Prop 37, which would impose new labeling requirements for genetically modified foods, still has plurality support but is losing ground to heavy advertising from agribusiness interests. Prop 34, which would replace the erratically enforced death penalty with a life-without-parole option, is trailing narrowly. And Prop 32, a “paycheck protection” initiative bitterly opposed by unions, seems to be going down to a solid defeat.
The finding that’s getting the most attention, however, involves Prop 30, Jerry Brown’s tax-and-budget initiative, which has been bleeding support (in part because of a competing tax-increase-for-education initiative, Prop 38, which has no chance of winning but has caused confusion) but still has a narrow (46/42) advantage even as Brown intensifies his personal campaigning for it while not-so-privately encouraging labor to switch its emphasis to 30 as opposed to 32.
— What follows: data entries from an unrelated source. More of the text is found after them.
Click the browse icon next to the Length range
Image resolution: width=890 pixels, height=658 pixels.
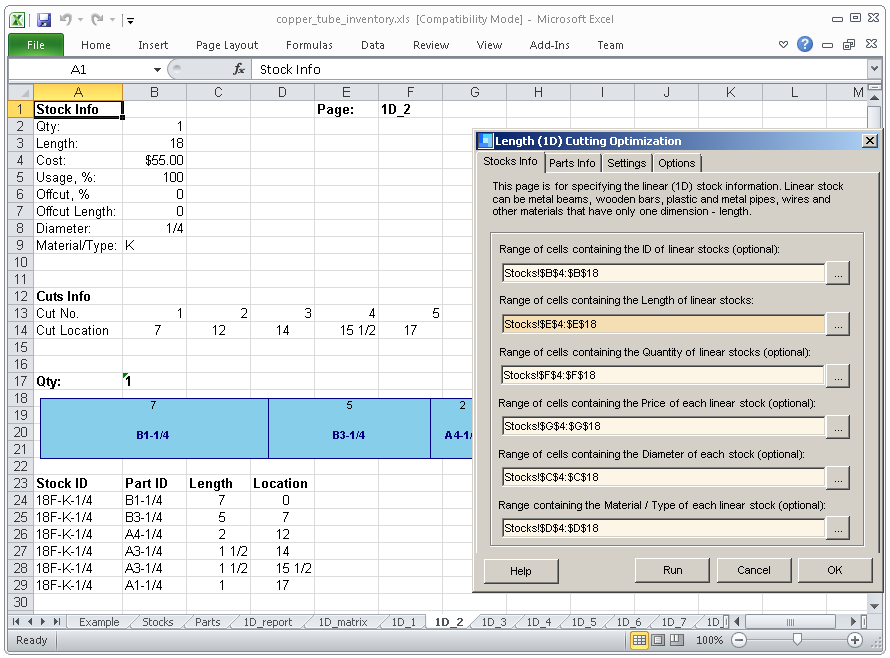839,324
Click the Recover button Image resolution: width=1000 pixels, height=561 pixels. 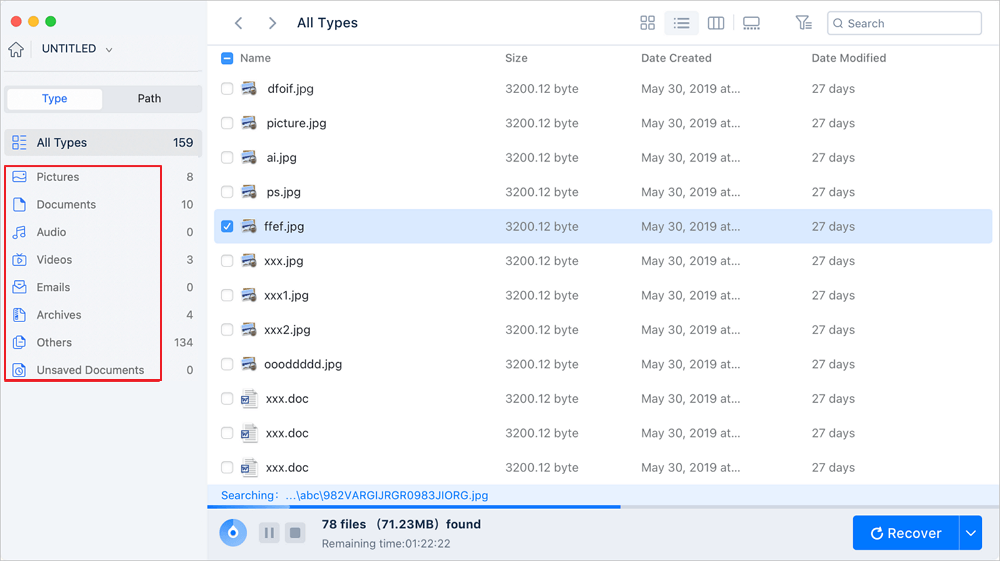(x=906, y=533)
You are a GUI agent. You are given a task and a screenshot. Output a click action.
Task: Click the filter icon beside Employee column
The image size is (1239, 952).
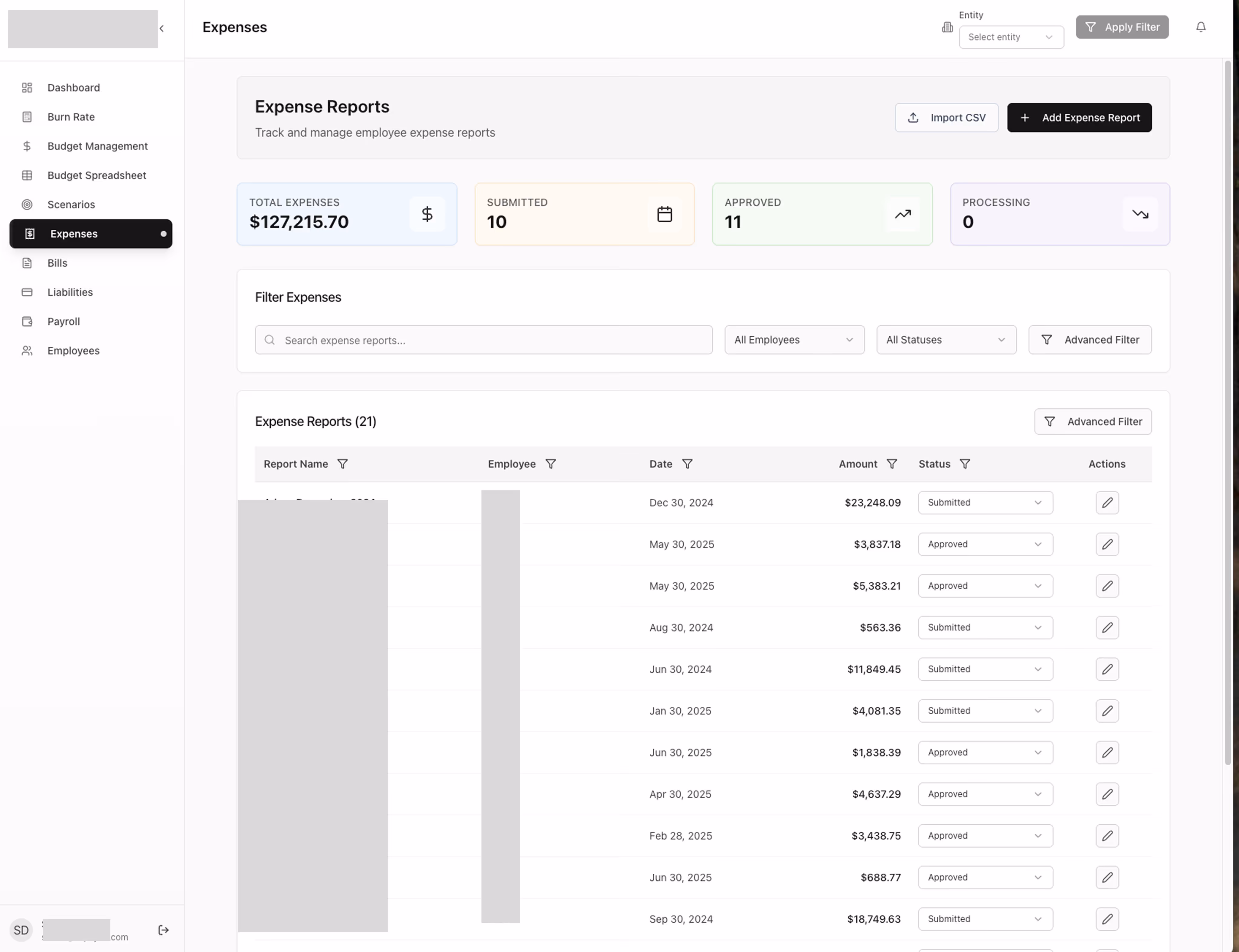tap(550, 464)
A separate poll, from the Public Policy Institute of California, has very similar findings, with Prop 30 up 48-44 and Prop 32 down 39-53. Similar trend lines were found by the Field Poll a bit earlier; Field showed Prop 30 slipping to 51% on October 20.
California ballot initiatives typically fail if they don’t achieve majority support levels in pre-election polls. Given the rather catastrophic budgetary trajectory of the state absent the kind of measures contained in Prop 30, Brown better kick out the jams.